(Aim of the exercise): Below are the records; return exactly the lines from the one with "Given: Click the Wstrzymaj service button" through the final line, both included, minus any pictures.

(Supplied records):
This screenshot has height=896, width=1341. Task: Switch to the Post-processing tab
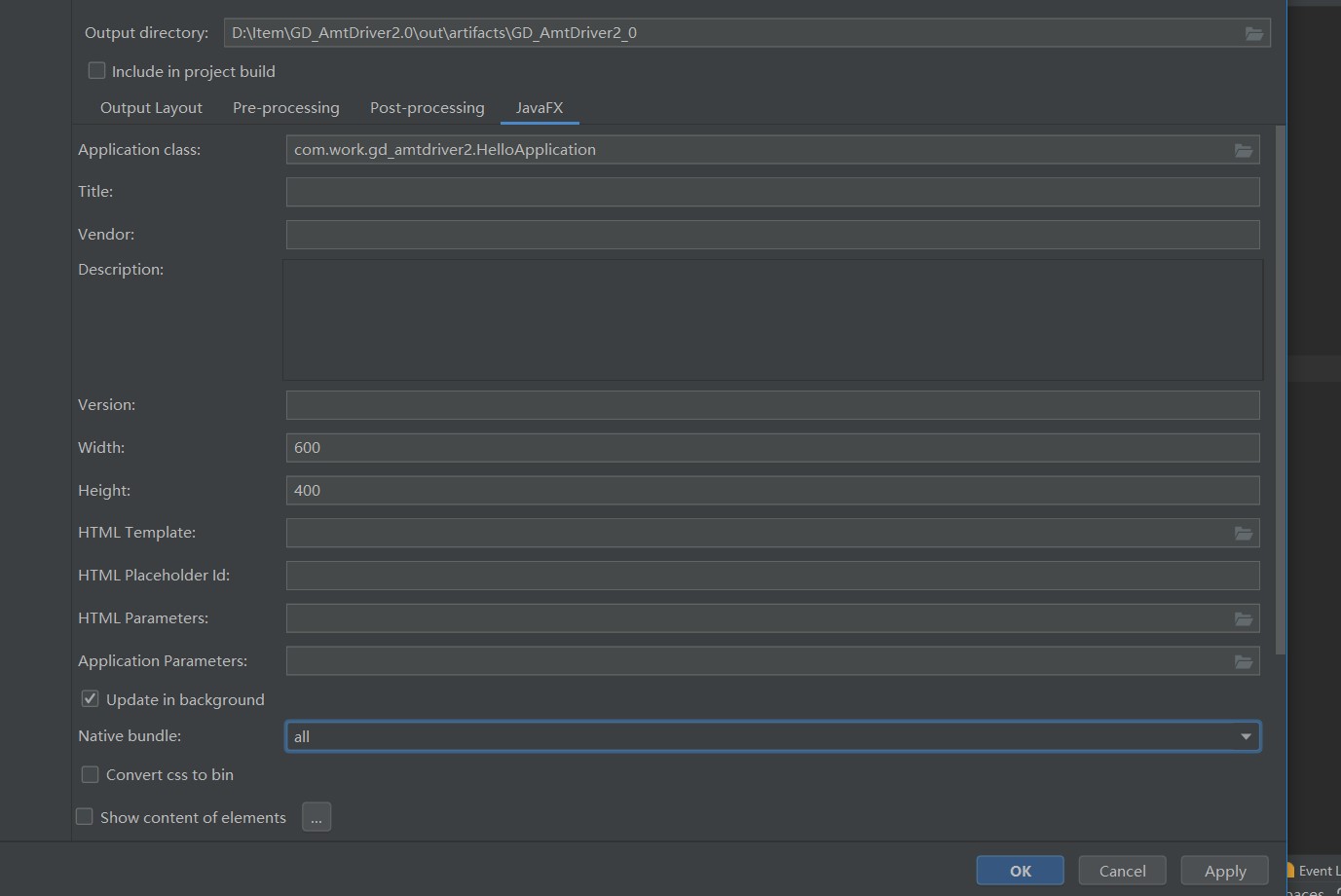[x=427, y=108]

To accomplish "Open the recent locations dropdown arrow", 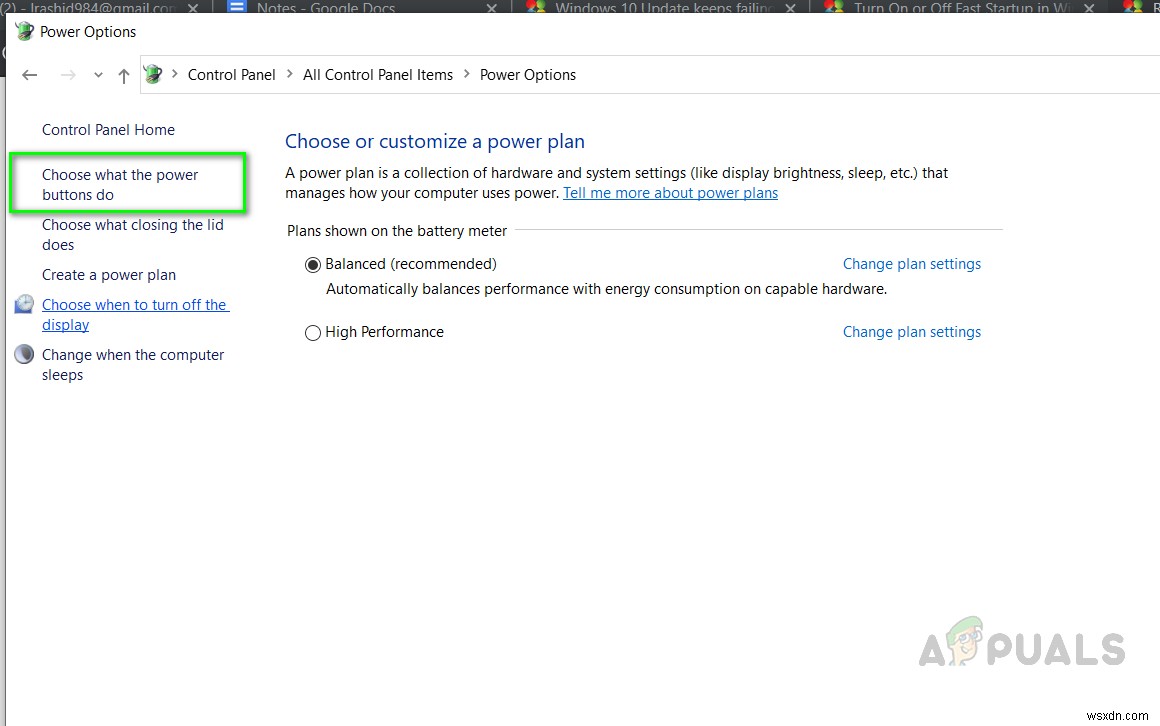I will tap(98, 75).
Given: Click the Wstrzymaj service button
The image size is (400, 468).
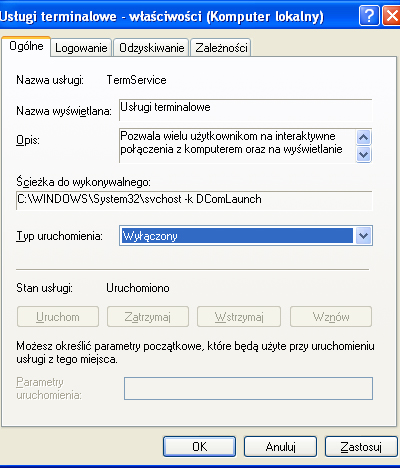Looking at the screenshot, I should coord(239,317).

(Written solution):
Given: Click the Wstrzymaj service button
The image size is (400, 468).
Looking at the screenshot, I should coord(239,317).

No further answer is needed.